I found one implementation on github (which apparently was copied by several others, exactly the same code). This code was using copy&paste code from Espressif (ugly...) and also it was using SLC (aka DMA) for the data transfers. I did not like that, if you have a few ledpixels in a string, it will take a lot of memory and the DMA is really not required. According to the author he had trouble getting it to work completely as conceived. Which I can understand, given the very poor documentation by Espressif.
So I decided to implement it using the FIFO (programmed I/O). The waveform only needs to be output when a value changes, so it doesn't need to be output continuously (which the DMA implementation does). The FIFO is quite large, AFAIK it's about 128 entries, but all of them are 4 bytes (word) wide, so effectively it's 512 bytes. That is enough to hold all the data for 16 leds, without having to wait for free space, so that's enough for me.

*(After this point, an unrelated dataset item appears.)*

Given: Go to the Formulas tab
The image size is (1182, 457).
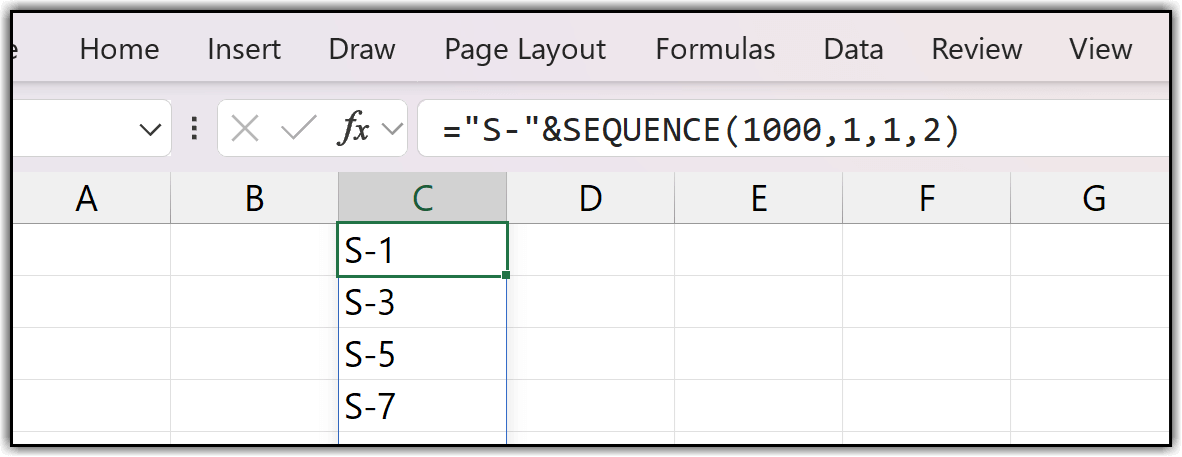Looking at the screenshot, I should coord(715,49).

I then found that apparently nobody is using the programmed I/O FIFO mode (no results using google) for I2S. I assume that's caused by the lack of documentation by Espressif (once again...). So that was an interesting journey. But I got it working! So my message is really, if you're planning to do this, have a look at my code and save yourself a lot of frustration
A few "interesting" things: after the last sample ("left" and "right", so actually 4 bytes) are fetched from the fifo, they are repeated indefinitely. So make sure they're all zeroes and make sure they're in the fifo before it runs out.
Apparently it works best if you stop the transmitter before supplying new data in the fifo. Otherwise the ordering of which data is output when may get ehrm.... interesting. I found out with an oscilloscope. But how do you now if all data has been sent? I started out with stopping the transmitter just before inserting new data. This worked but was inherently not correct. I searched for a queue counter, but I found none. There are a few entries that suggests this function, but they're not working.
Also as I am not using DMA, I could not use the demonstrated DMA interrupts. But there are interrupts specified for the I2S module. Just not an ISR subscribing function, nowhere. In the end it appears that the I2S module shares it's interrupts with the SPI slave modules (of both SPI and HSPI, watch out!). As my code crashed immediately after registering the ISR I knew I was up to something. It turns out the SPI module has, by default, an interrupt active for slave actions. It triggers, the ISR is called and my own ISR never reset the source, so the the ISR keeps getting called. The solution was to simply disable SPI slave interrupts before registering the ISR. I don't know what the ESP8266 would need it for, it uses the SPI module (not HSPI) only for master access. And after that it works like a charm. FIFO gets empty, interrupt is triggered, my code shuts down transmitter. Which is restarted after the complete FIFO has been filled again.
I thought it was important to share my experiences, as this mode is nowhere documented and apparently used by nobody. I still have lots of questions about the functions of certain registers, but at least it works now.
I found the work on I2S very interesting, because it can be used to generate arbitrary, almost limitless waveforms. The ESP32 has a special moduel for that, but using I2S it can be done just as well. The only limit is that you can't choose the output pins, if you use I2S data out, you loose UART 0 RxD (but that one may be reassigned IIRC).